Abstracts

Rationale: Carisbamate, a novel neurotherapeutic compound, has previously demonstrated efficacy as adjunctive treatment of partial onset seizures (POS) across a broad dose range (300-1,600 mg/day). Three large double-blind (DB), placebo-controlled studies have been conducted. In this open-label extension (OLE) study of 1 of these studies, we assessed the long-term efficacy, safety, and tolerability of carisbamate over 18 months of treatment. Methods: After completion of a 16-week DB study that assessed fixed dosages of 100 to 1,600 mg/day carisbamate, patients could enroll in the OLE study with an initial target dosage of 400 to 800 mg/day.
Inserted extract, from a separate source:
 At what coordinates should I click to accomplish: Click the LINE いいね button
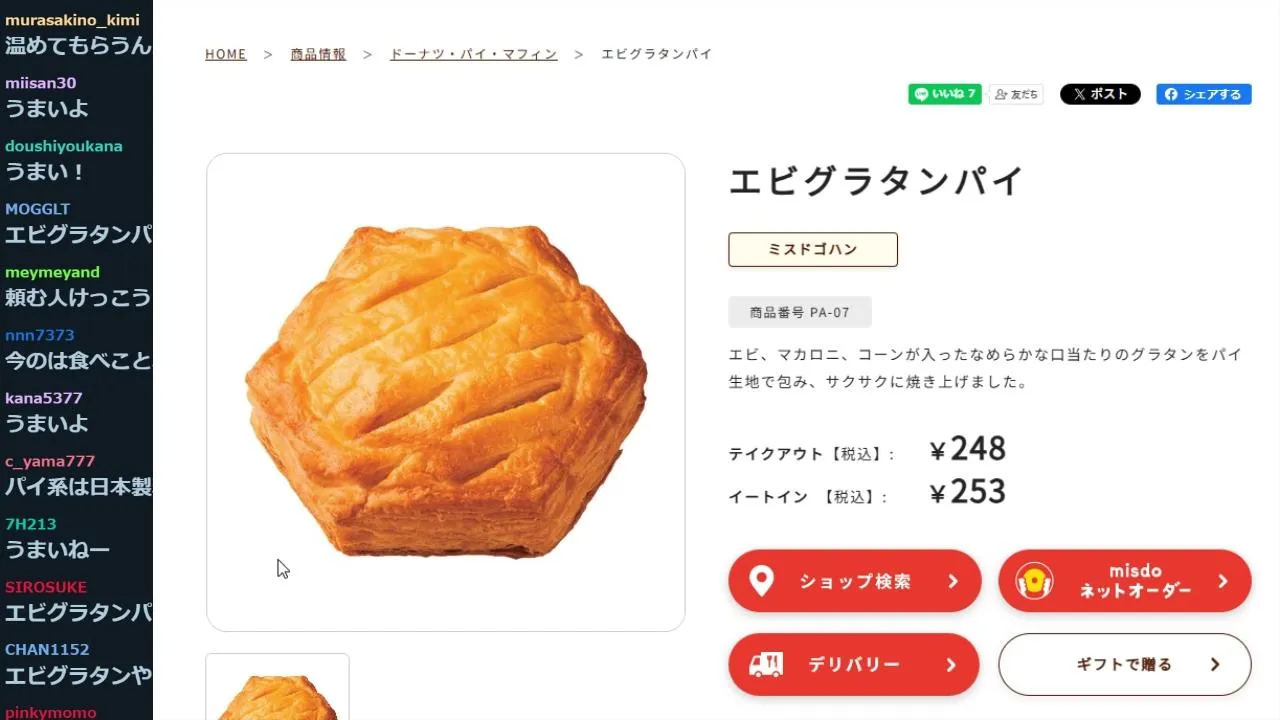944,94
The dosage could be adjusted up to 1,600 mg/day, but was later capped at 800 mg/day. The long-term efficacy outcomes were the percent reduction of POS frequency relative to the pre-DB baseline period and the responder rate (proportion of patients with ≥50% reduction in POS frequency). Both measures were calculated using the intent-to-treat population with cumulative cases carried forward. In addition, retention at 18 months, adverse events and reasons for discontinuation, and 6-month seizure freedom at the last visit were assessed. Results: Of the 537 patients randomized in the DB study, 419 entered the OLE study and provided efficacy data. A total of 216 (51.6%) patients completed 18 months of treatment. The majority of patients (59.7%) received a modal daily dose of >400 to 800 mg/day, while 18.4% received 400 mg/day or less, and 21.9% received more than 800 mg/day over the duration of 18 months. Through 18 months, the median percent reduction of POS frequency was 42.7%, and the responder rate was 40.8%. Twelve patients (2.9%) had achieved 6 months seizure freedom. Carisbamate was well tolerated, with low cognitive and behavioral adverse event rates, and a low rate of discontinuation because of adverse events. Conclusions: In this open label extension study that included >400 patients treated for up to 18 months, 400 to 800 mg/day of carisbamate was effective as adjunctive treatment of POS, and demonstrated a high retention rate, and good tolerability. Support for this work was provided by Johnson & Johnson Pharmaceutical Research & Development, L.L.C.